This dataset contains state-specific data on the relative frequency of given names for individuals issued a Social Security Number in the United States. Data is tabulated from Social Security Administration records as of March 2, 2025. The files include annual birth name frequencies by sex and state, beginning in 1910, for all 50 states and the District of Columbia.

Each file lists names with at least 5 occurrences in a given year to protect individual privacy. Records are sorted by sex, year, and descending frequency, with alphabetical order breaking ties, which enables direct rank determination.

#### Popular Baby Names Datasheet

[Popular Baby Names Datasheet](https://docs.google.com/document/d/1uMFpRbvO1NhGVvfRSw3eDpp1O-6a7UeLE3GeZ8OfTuM/edit?usp=sharing)

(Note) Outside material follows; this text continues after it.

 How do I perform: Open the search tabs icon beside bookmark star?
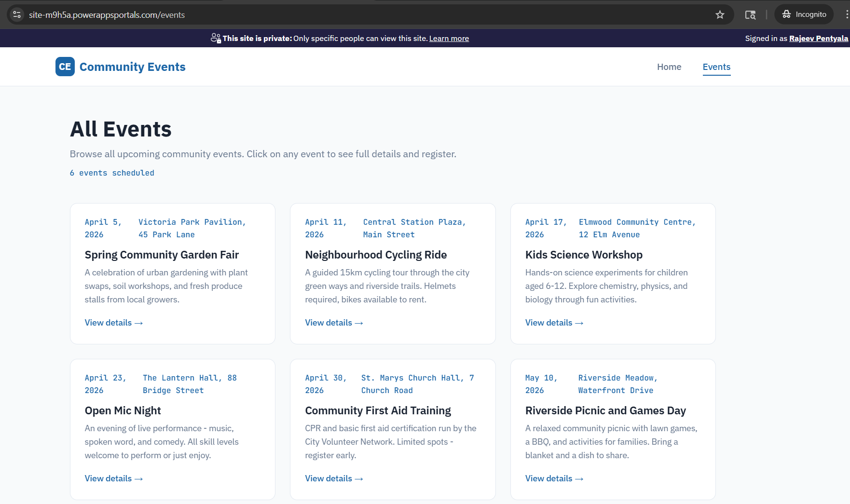(x=750, y=15)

Social Security Administration. (n.d.). Popular baby names: Data limits and exclusions. Retrieved March 2, 2025, from https://www.ssa.gov/oact/babynames/limits.html

The code below loads a subset of state files into separate dataframes. The table that follows shows how each file corresponds to its respective dataframe.

|State|Abbreviation|
|:-----|:------------|
|Indiana| `ind`|
|Michigan| `mich`|
|Ohio| `ohio`| 
|Pennsylvania| `penn`|
|North Carolina| `nc`|

In [None]:
ind = pd.read_csv("data/IN.TXT")
mich = pd.read_csv("data/MI.TXT")
ohio = pd.read_csv("data/OH.TXT")
penn = pd.read_csv("data/PA.TXT")
nc = pd.read_csv("data/NC.TXT")

It’s good practice to inspect the structure and metadata of a `DataFrame` using the `.info()` method.

**Structure** refers to the overall layout of the `DataFrame`, including:
- Number of rows and columns
- Column names
- Data types (e.g., int64, object, float64)
- Index type and range

**Metadata** refers to information about the data rather than the data itself, including:
- Which columns contain missing values (non-null counts)
- Total memory usage
- Index type

**Example 27.** Run the cell below. What do you notice?

In [None]:
ohio.info()

**Output Observations:** 

- No missing values: All five columns have 213,756 non-null entries, which means the dataset has no missing values.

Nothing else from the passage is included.